Background Despite a near absence of rigorous training programmes, safely converting between strong opioids is a key skill for palliative care clinicians, regardless of setting.

To address this deficit, we developed the Opioid Conversion Workbook (OCW), an educational intervention to teach complex conversion calculations between morphine (oral and subcutaneous), oxycodone (oral and subcutaneous), transdermal buprenorphine, transdermal fentanyl and subcutaneous alfentanil.

Aims To assess whether the OCW produced improvements in opioid conversion ability in different professions, clinical settings and experience levels, and whether these improvements were sustained.

Methods Participants were selected across the East of England from the palliative care teams of a university teaching hospital, a district general hospital, two community clinical nurse specialist (CNS) teams, and two specialist palliative care inpatient units (IPU).

Each participant answered 17 clinically relevant calculation questions as a baseline assessment under exam conditions. They then completed the OCW over 6 weeks, before taking a different but structurally symmetrical 17 question final assessment. One year after completing the OCW, a proportion of participants took an ability retention assessment under exam conditions.

Results 141 clinical staff took part: 64 hospice IPU nurses, 35 hospice doctors, 17 hospital CNS, 2 hospital doctors, 18 community CNS, and 5 clinical managers. The length of time working in palliative care ranged from 1 week to 25 years.

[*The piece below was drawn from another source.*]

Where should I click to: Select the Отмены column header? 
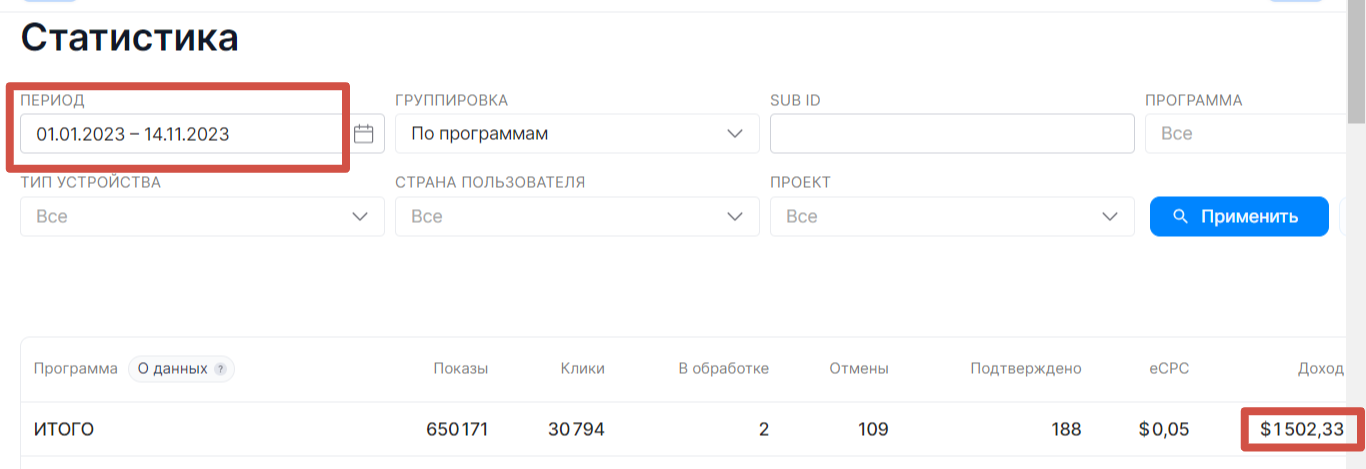coord(858,369)
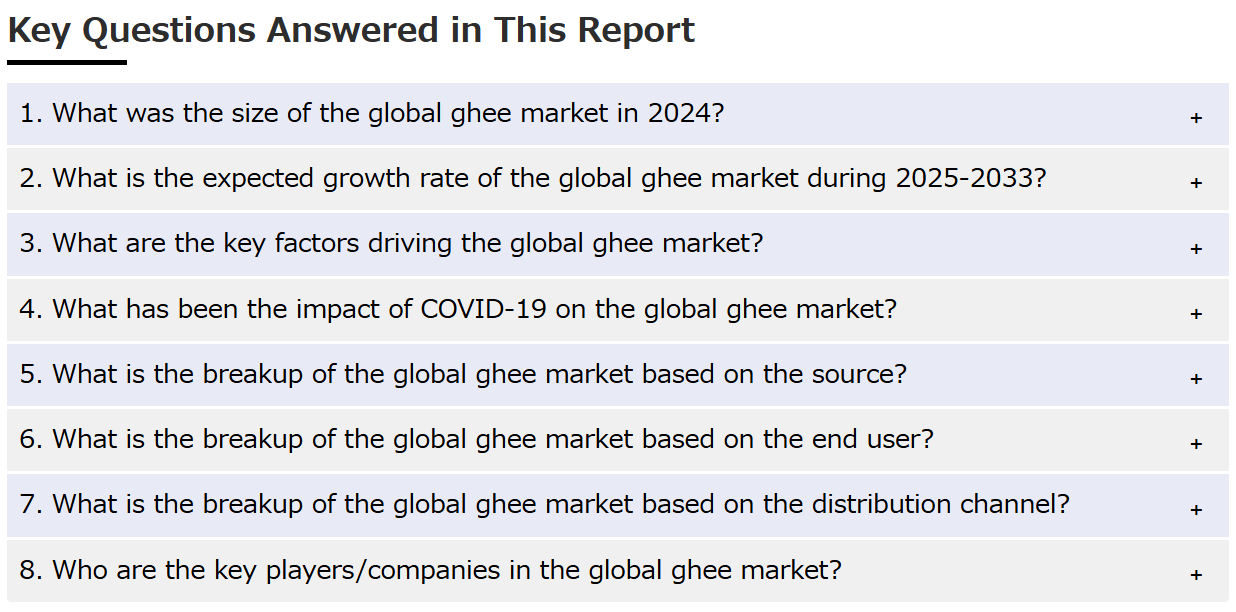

The median baseline assessment score was 34% (5.79/17; range 0 to 17). Following completion of the OCW, the median final assessment score was 99.8% (16.96/17; range 15 to 17).

12 months later, 23 staff took the ability retention assessment. The mean score was 91.8% (15.6/17; range 8 to 17).

Conclusions The OCW generated significant improvements in opioid conversion ability for a wide range of palliative care staff, in a variety of clinical settings. Most of this improvement was sustained, suggesting long-term skill retention.